Trecho selecionado
4 – Consciente, não apenas da quebra nas vocações sacerdotais, mas também nas dinâmicas que a sociedade vai imprimindo à Igreja, a Arquidiocese foi preparando o seu clero, especialmente a partir do seminário, para uma nova realidade[2]. Hoje já não se aplica a regra de um sacerdote por paróquia, mas foram sendo criadas unidades pastorais que permitem a formação de pequenas comunidades de sacerdotes que partilham entre si um conjunto alargado de paróquias e obras. Porém, além do espírito fraterno que provoca no presbitério, este processo implica uma crescente partilha da missão com os leigos.
5 – Se analisarmos a missão de D. Jorge Ortiga percebemos uma progressiva abertura da Igreja aos leigos, dando seguimento à renovação implementada pelo Concílio Vaticano II que, no pressuposto de uma vocação universal à santidade, considera os leigos “como parte ativa na vida e ação da Igreja”[3]. Hoje a Arquidiocese de Braga, apesar de deter ainda o maior presbitério em Portugal, apresenta-se desclericalizada nas suas estruturas. A missão descentrou-se apenas da figura do sacerdote, e é partilhada com os leigos, na sua execução, mas também na sua génese. A ideia de que todos somos Igreja é uma realidade com especial evidência no território bracarense. Contudo, não se basta em simples e sucessivos atos de confiança, mas assenta em propostas de espiritualidade e formação contínua.
6 – Na nota de abertura daquele que será porventura o seu derradeiro ano pastoral, D. Jorge Ortiga volta a sublinhar a importância de uma Igreja nas periferias, renovando o insistente apelo para uma proximidade junto dos mais frágeis, nomeadamente dos doentes e dos que andam tristes, mas especialmente dos desempregados e de todos os que se vêm mais afetados pelas crises que afetam a sociedade. Nas periferias estão também as pessoas com limitações físicas, morais ou psicológicas, que são as vítimas preferenciais da discriminação da sociedade. Neste âmbito enquadra-se ainda a especial (e necessária) integração de homossexuais e recasados. Já foram sendo dados alguns passos, mas o futuro trará certamente maiores desafios. Porque a Igreja de Jesus Cristo deve ser sempre a casa de todos.

Problemas a resolver
a: Segundo o trecho selecionado, que regra já não se aplica hoje na Arquidiocese?
b: Resuma o trecho selecionado em duas frases.
c: Substitua "unidades pastorais" por "zonas pastorais" na parte do trecho selecionado que começa em "4 – Consciente, não" e termina em "com os leigos.", e apresente essa parte.

Dados para análise
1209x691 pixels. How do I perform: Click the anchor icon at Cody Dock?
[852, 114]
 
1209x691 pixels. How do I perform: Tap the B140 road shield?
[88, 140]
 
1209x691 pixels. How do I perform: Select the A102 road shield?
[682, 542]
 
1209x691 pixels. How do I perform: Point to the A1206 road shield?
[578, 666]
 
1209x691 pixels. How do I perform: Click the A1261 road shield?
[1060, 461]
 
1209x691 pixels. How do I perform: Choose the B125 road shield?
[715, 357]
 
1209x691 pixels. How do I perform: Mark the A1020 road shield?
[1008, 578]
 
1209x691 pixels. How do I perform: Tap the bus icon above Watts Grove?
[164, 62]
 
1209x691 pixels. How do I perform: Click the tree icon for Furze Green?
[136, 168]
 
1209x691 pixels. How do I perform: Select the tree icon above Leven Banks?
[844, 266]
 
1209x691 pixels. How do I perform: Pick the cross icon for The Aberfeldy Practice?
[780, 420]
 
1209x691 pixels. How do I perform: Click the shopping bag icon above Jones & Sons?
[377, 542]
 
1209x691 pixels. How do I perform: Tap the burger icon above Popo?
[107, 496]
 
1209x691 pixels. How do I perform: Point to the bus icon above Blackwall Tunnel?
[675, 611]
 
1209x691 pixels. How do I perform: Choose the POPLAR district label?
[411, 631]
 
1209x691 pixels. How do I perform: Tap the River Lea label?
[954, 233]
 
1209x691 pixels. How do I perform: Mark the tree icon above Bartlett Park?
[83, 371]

...

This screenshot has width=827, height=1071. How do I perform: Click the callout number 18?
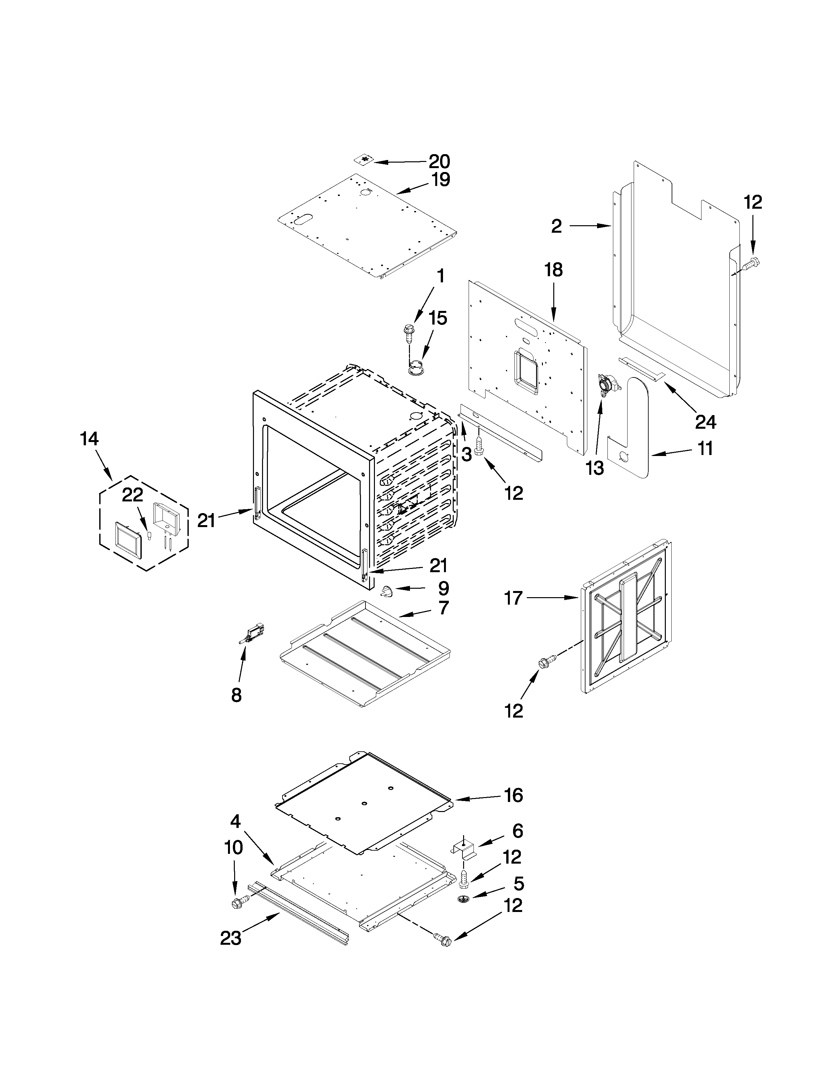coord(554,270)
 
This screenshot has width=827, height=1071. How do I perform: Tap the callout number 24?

---

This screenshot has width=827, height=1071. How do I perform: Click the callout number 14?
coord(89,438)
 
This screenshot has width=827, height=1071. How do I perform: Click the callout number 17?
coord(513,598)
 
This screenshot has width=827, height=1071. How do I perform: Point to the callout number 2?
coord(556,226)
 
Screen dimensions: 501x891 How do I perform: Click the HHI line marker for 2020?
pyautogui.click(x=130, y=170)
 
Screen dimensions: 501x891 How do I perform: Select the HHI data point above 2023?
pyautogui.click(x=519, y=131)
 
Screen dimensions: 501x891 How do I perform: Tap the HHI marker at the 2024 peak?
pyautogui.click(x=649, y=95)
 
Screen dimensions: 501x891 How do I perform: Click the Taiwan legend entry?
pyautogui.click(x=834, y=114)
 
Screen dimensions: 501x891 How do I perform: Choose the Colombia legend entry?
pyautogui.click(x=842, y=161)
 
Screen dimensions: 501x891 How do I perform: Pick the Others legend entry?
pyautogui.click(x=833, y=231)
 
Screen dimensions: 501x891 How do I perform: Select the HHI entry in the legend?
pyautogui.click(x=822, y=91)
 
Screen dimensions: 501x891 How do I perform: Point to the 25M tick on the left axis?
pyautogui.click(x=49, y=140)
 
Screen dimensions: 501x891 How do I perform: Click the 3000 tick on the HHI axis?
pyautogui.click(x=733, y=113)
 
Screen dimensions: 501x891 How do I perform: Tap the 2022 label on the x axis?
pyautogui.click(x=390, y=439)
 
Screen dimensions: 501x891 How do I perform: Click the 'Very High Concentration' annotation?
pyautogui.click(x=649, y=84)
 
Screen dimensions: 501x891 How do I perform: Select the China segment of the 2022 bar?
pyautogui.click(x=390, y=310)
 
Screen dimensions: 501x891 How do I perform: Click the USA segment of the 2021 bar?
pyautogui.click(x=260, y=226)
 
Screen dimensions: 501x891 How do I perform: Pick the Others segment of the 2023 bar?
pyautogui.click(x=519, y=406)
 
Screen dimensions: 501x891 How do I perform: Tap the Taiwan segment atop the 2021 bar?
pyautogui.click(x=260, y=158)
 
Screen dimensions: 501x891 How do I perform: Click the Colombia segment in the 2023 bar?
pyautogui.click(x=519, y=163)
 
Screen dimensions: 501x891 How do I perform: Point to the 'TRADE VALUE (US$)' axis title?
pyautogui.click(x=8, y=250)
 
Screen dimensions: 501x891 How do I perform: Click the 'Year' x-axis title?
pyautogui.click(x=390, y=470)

Respostas por ordem
a: A regra de um sacerdote por paróquia.

b: Consciente da quebra nas vocações sacerdotais, a Arquidiocese de Braga criou unidades pastorais em que pequenas comunidades de sacerdotes partilham várias paróquias, e a missão passou a ser partilhada com os leigos, na linha do Concílio Vaticano II. D. Jorge Ortiga volta a sublinhar a importância de uma Igreja nas periferias, próxima dos mais frágeis e dos discriminados, porque a Igreja de Jesus Cristo deve ser a casa de todos.

c:
4 – Consciente, não apenas da quebra nas vocações sacerdotais, mas também nas dinâmicas que a sociedade vai imprimindo à Igreja, a Arquidiocese foi preparando o seu clero, especialmente a partir do seminário, para uma nova realidade[2]. Hoje já não se aplica a regra de um sacerdote por paróquia, mas foram sendo criadas zonas pastorais que permitem a formação de pequenas comunidades de sacerdotes que partilham entre si um conjunto alargado de paróquias e obras. Porém, além do espírito fraterno que provoca no presbitério, este processo implica uma crescente partilha da missão com os leigos.